(Work instructions): Please retype each record exactly as it stands below.

(Input):
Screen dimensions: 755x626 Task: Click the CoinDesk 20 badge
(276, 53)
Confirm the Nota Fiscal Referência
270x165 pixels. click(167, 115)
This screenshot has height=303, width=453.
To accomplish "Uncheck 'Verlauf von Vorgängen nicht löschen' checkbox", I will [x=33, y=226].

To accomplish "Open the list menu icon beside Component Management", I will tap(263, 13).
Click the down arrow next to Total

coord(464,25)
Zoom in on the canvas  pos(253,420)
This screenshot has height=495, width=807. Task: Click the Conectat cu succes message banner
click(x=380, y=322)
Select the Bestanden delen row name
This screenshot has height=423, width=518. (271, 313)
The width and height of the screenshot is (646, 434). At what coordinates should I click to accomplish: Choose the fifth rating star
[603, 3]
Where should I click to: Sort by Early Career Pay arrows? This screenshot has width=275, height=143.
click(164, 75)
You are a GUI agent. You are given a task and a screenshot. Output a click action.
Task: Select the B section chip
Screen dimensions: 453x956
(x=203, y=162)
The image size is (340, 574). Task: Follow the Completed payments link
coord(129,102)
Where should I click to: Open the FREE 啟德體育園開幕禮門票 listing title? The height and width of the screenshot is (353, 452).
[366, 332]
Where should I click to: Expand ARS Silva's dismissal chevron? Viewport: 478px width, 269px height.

(Exercise answer):
Screen dimensions: 755x626 Task: Click the CoinDesk 20 badge
(276, 53)
Confirm the Nota Fiscal Referência
270x165 pixels. click(167, 115)
This screenshot has height=303, width=453.
To accomplish "Uncheck 'Verlauf von Vorgängen nicht löschen' checkbox", I will [x=33, y=226].

To accomplish "Open the list menu icon beside Component Management", I will tap(263, 13).
Click the down arrow next to Total

coord(464,25)
Zoom in on the canvas  pos(253,420)
This screenshot has height=495, width=807. Task: Click the Conectat cu succes message banner
click(x=380, y=322)
Select the Bestanden delen row name
This screenshot has height=423, width=518. (271, 313)
The width and height of the screenshot is (646, 434). At what coordinates should I click to accomplish: Choose the fifth rating star
[603, 3]
Where should I click to: Sort by Early Career Pay arrows? This screenshot has width=275, height=143.
click(164, 75)
You are a GUI agent. You are given a task and a screenshot. Output a click action.
Task: Select the B section chip
Screen dimensions: 453x956
(x=203, y=162)
The image size is (340, 574). Task: Follow the Completed payments link
coord(129,102)
Where should I click to: Open the FREE 啟德體育園開幕禮門票 listing title? The height and width of the screenshot is (353, 452).
[366, 332]
Where should I click to: Expand ARS Silva's dismissal chevron? Viewport: 478px width, 269px height.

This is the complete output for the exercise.